FILMSCENE | OPINION: Low-budget ‘Buck Alamo’ is a worthy gem

Sonny Carl David in Benjamin Epsteins “Buck Alamo or a Phantasmagorical Ballad.”
Sonny Carl David in Benjamin Epsteins “Buck Alamo or a Phantasmagorical Ballad.”

Every once in a blue moon, I find myself stumbling blindly across a movie that's somehow flying under the radar. Usually, they're low-budget films that haven't found their audience yet. These are the kind of movies that hardly anyone talks about -- no million-dollar ad campaigns, and you won't find them in a theater near you. But more often than not, these hidden gems that I trip over exceed my expectations and quickly become favorites. Last month, I discovered one of these diamonds in the rough by the name of "Buck Alamo or (A Phantasmagorical Ballad)."

"Based on three chords ... and the truth," reads the title card before we are introduced to the disembodied voice of Death, played by the impeccable Bruce Dern. In a gruff and dusty voice, he tells the audience, "Me, I'm the inevitable. I can be seen in many forms. I'm called many names. My name is Death, and this ballad is about my duel with a man I'll never forget."

That man is Buck Alamo, played by longtime character actor Sonny Carl Davis. Buck is an aging country musician -- or rather, a would-be country musician. He describes his career as being a "washed-up, never-was."

And Buck isn't just aging; he is aged, well beyond his expiration date. The arthritis in his hands makes it impossible to play the guitar anymore; he hobbles around due to a pinched nerve in his back, and his feet swell to the point where he's constantly rubbing ointments on them. He spends his days sitting on the streets of Austin, Texas, selling geodes to passersby. Buck is the kind of guy who repeatedly claims he's got something in the works, that his next big thing is in the pipeline. He's not fooling anyone, except maybe himself. Years of alcohol and drug abuse have led to Buck being a general screw-up in his professional and family life.

Buck's hustling lifestyle gets turned upside down one afternoon when he receives bad news from his doctor. His body is failing him, and he's nearing the end of the road. Thus, the epic battle with Death begins as Buck tries to get his affairs in order, makes amends with his estranged daughters, and attempts to hold on long enough to get on stage and play one last show. He embarks on this redemption arc while experiencing existential crises and fever dreams, witnessing Death inching closer in his rearview mirror.

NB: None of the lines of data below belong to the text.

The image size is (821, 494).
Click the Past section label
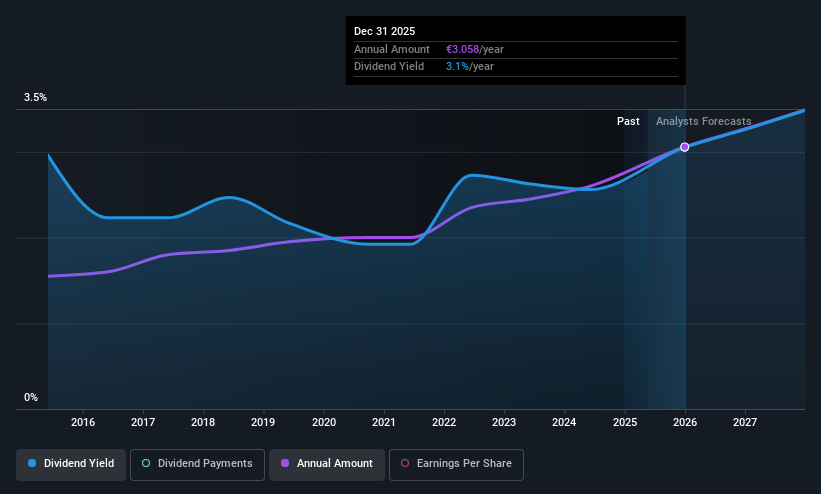coord(628,122)
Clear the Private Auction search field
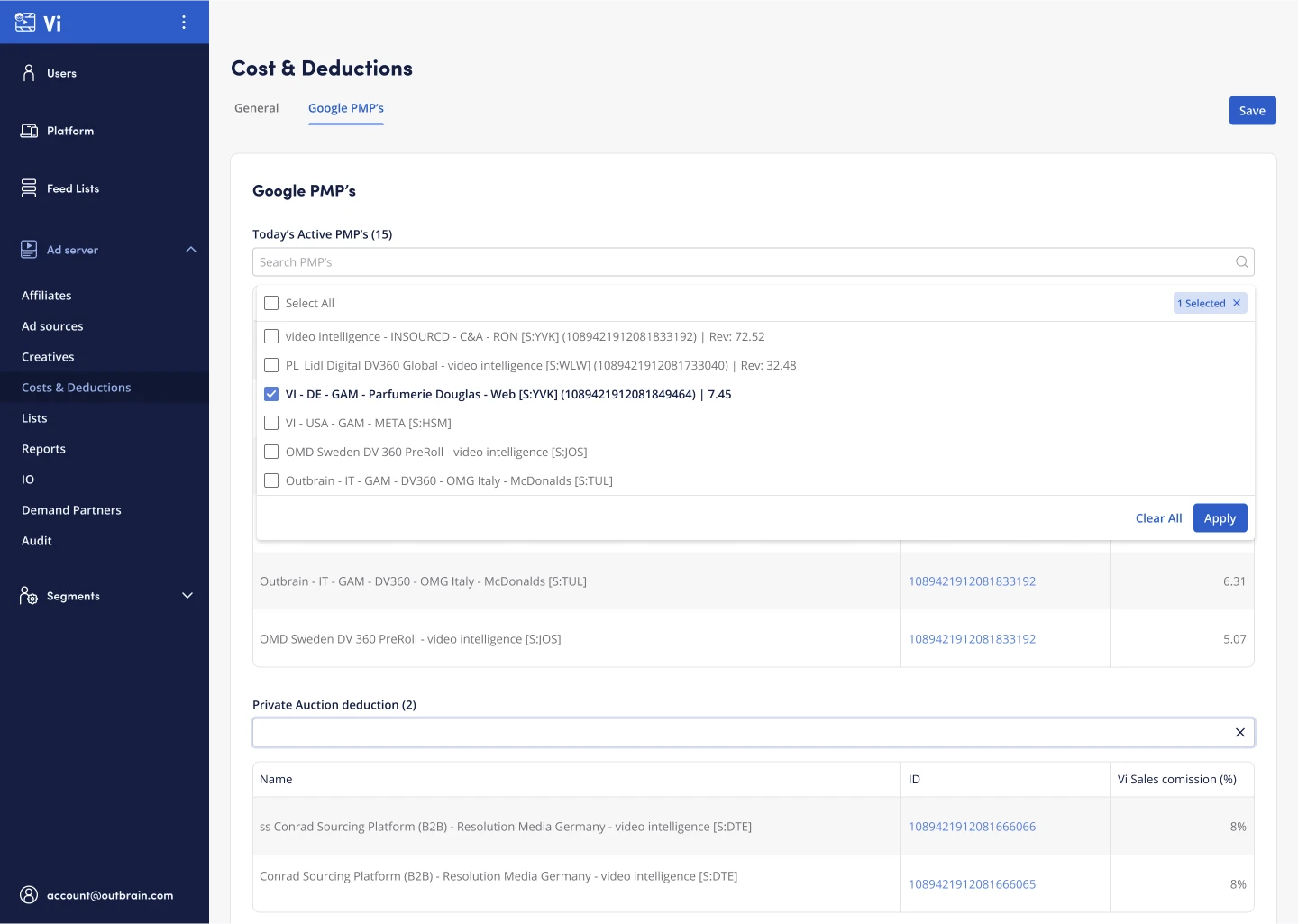 pyautogui.click(x=1239, y=733)
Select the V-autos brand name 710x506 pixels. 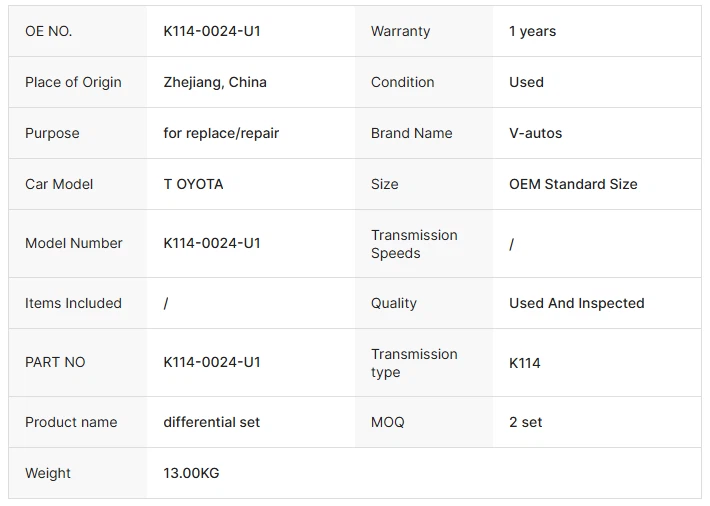click(535, 133)
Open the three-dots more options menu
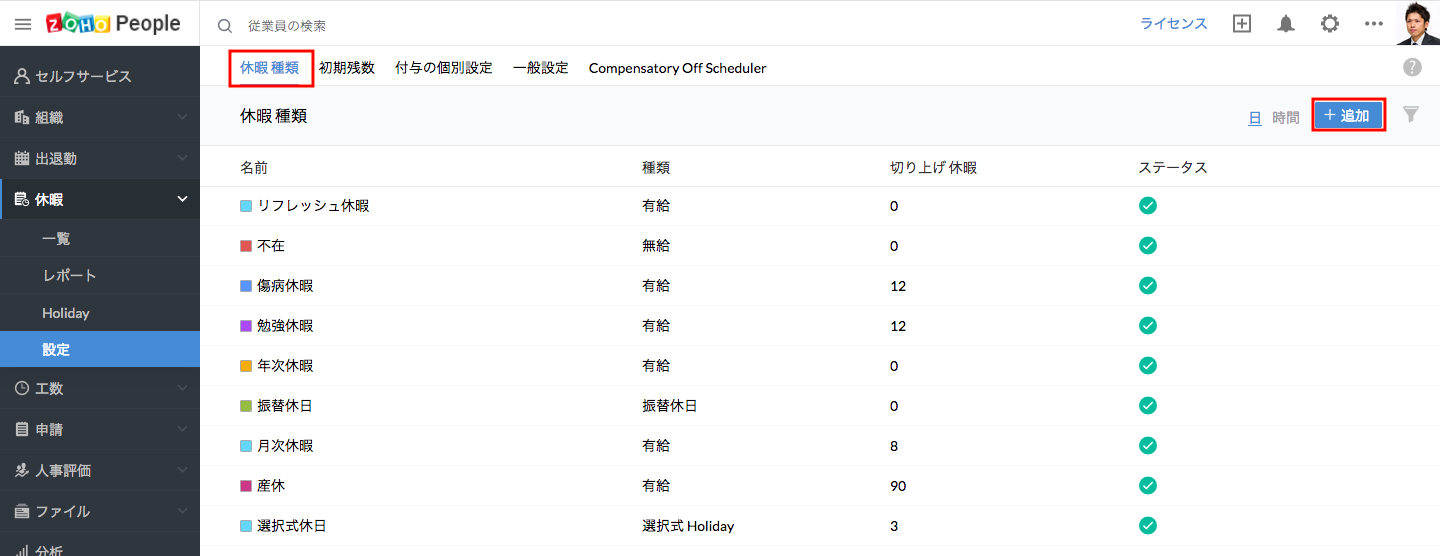The image size is (1440, 556). (1374, 24)
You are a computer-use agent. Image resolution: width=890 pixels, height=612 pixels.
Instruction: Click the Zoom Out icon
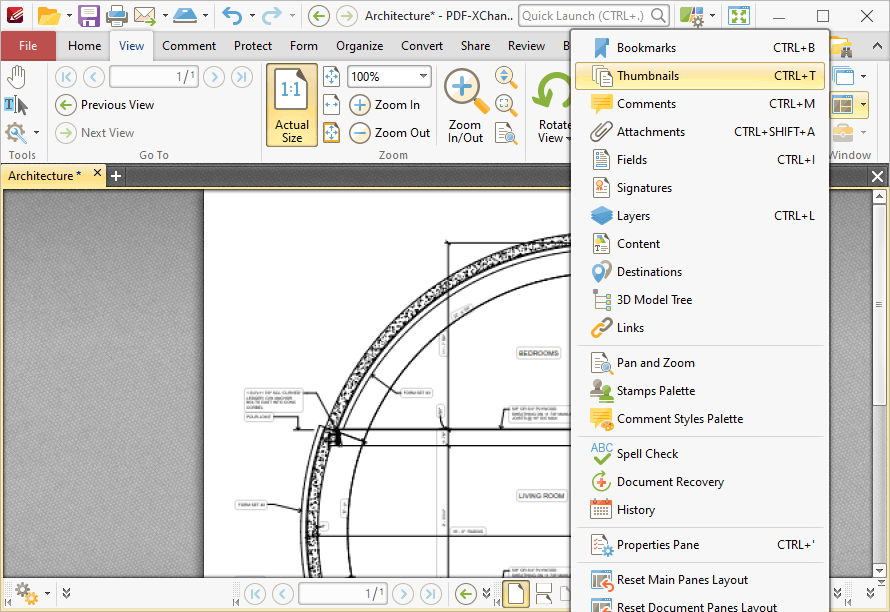[x=358, y=131]
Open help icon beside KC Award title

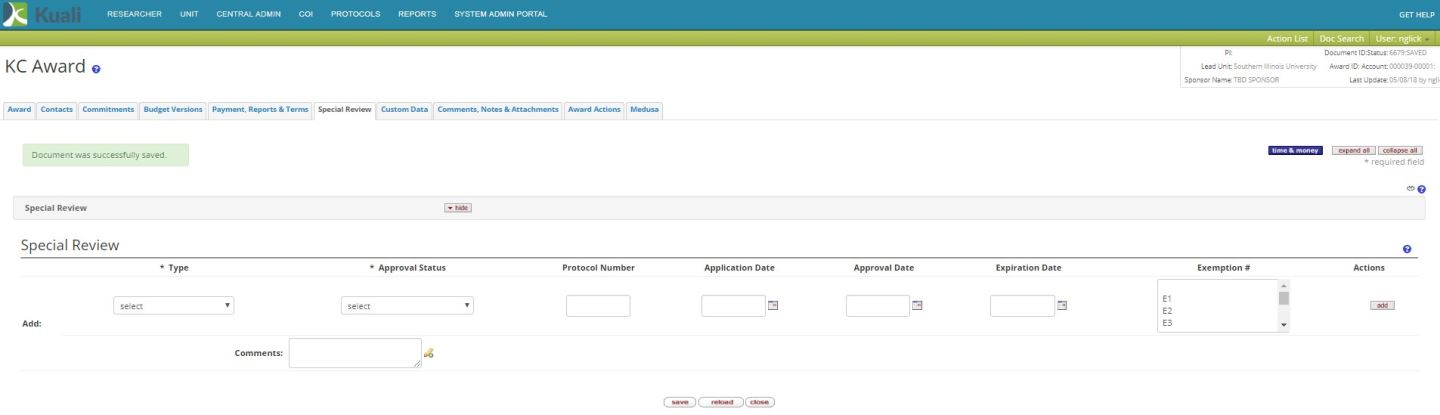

Sonny Carl Davis gives a performance of a lifetime as Buck Alamo. I'm most familiar with Davis' early work in the late '70s and early '80s where he worked with Texan director Eagle Pennell on films like "The Whole Shootin' Match" and "Last Night at the Alamo." In fact, the character of Buck Alamo resembles Davis' characters in Pennell's movies -- a sad man with big ideas and unrealized dreams. He's had a long career, starring in nearly 90 movies, including smaller parts in films ranging from big blockbusters like "Thelma & Louise" to more schlocky cult films like "Evil Bong."

Davis has aged a few decades from those early leading roles in Pennell's movies. In "Buck Alamo," we can see the wrinkles in his face, each one carrying the hardships and tribulations of his character. He looks like he has lived two lifetimes. Davis also has this uncanny ability to contort his face to deliver a wide range of emotions. With a smile that stretches from ear to ear, he can appear as a happily stoned singer entertaining a crowd, or that same smile can stretch and tremble, transforming him into something more skeletal and cryptic. Davis gives the movie a sincere level of depth and charm, allowing audiences to root for and pity the dying singer. Moreover, it's gratifying to see that Davis still possesses what it takes to deliver a quality performance that showcases his incredible range and talent as an actor, a talent that's been hidden away from audiences for way too long.

The movie is directed by Ben Epstein, whose young career has mainly consisted of music videos and sports shows. He expertly weaves together an intimate and personal story about death, regret and redemption. In fact, the structure of "Buck Alamo" feels less like a movie and more comparable to the songs of Townes Van Zandt. The movie is a literal ballad, broken down into three different stanzas, each with its own set of lyrics. There are moments where the movie's style feels like we're watching a music video, as scenes switch from black and white to color, and dreamlike surrealism becomes a backdrop for the heavy folksy soundtrack.

As of right now, "Buck Alamo" is my favorite film of the year. And that's saying a lot, considering just how big of a year this has been for the cinema with movies like "Barbie" and "Oppenheimer" and the slew of Oscar contenders in the theaters right now. There's just something enjoyable about watching a man dueling with the inevitable, knowing that it's a fight we'll all have to deal with one day or another. This is one gem that I'm glad tripped me up, and hopefully it finds the audience it's waiting for.

"Buck Alamo or (A Phantasmagorical Ballad)" is currently available to rent on most streaming platforms including Amazon Prime Video and Apple TV+.